In the 15th century, Latin was the language used by the educated
and governing classes throughout Europe. The most widespread work
used for teaching it, Ars minor (The Smaller Art [of Grammar]),
was written in the 4th century by Aelius Donatus. He was the teacher
of Jerome who translated the Bible from Hebrew and Greek into Latin.

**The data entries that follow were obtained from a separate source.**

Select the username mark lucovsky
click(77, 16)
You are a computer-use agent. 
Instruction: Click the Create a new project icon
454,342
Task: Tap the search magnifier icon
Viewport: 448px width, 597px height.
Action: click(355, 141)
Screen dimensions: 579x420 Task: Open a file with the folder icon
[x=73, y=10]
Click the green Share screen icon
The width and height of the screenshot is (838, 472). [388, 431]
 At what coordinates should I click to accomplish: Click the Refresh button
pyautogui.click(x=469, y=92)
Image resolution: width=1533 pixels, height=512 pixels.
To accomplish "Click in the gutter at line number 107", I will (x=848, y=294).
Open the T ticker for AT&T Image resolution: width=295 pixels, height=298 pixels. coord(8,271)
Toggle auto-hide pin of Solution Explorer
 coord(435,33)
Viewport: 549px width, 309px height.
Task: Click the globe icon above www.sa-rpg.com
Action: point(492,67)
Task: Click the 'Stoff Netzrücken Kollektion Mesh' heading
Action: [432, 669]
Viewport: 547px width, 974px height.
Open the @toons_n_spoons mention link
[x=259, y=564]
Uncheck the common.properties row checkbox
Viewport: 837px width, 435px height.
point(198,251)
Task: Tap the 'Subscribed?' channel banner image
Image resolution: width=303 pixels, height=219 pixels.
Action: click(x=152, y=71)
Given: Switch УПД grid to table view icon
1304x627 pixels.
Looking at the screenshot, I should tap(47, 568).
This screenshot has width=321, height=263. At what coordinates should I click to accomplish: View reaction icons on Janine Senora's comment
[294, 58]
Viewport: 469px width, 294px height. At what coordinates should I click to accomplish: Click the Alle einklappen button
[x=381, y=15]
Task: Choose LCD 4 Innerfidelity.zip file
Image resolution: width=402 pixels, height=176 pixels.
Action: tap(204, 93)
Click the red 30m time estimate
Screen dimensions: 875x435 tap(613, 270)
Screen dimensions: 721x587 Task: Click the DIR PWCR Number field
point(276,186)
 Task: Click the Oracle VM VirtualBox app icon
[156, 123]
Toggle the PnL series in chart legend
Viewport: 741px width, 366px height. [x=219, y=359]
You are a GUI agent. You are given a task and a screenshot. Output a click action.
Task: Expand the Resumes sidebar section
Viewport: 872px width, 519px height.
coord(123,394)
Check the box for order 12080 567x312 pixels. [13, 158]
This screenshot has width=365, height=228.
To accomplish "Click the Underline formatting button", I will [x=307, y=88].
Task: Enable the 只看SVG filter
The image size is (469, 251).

Donatus's Ars minor was one of
the first items to be printed in Europe. There are many editions
from the 15th century, but most survive only in fragments. Little
books used by schoolboys, most have been worn to bits. Large and
prestigious books such as the Bible have survived in much better
condition, for they often ended up being owned by institutions with
libraries where they were spared heavy use and they were protected
from one generation to the next.
Quite a number of fragments
survive of Donatus's grammar printed with the same type as the Gutenberg
Bible. The British Library has a copy of leaf 2 of one of these
editions. It was previously dated around 1455, but the date now
seems less certain, for it is of course possible that the type was
used after the Bible was printed.
It is highly likely that some of the editions
are earlier than the Gutenberg Bible, for it would have made sense
to print a small schoolbook while preparing for a gigantic publication
like the Bible. It would have brought in much needed ready cash.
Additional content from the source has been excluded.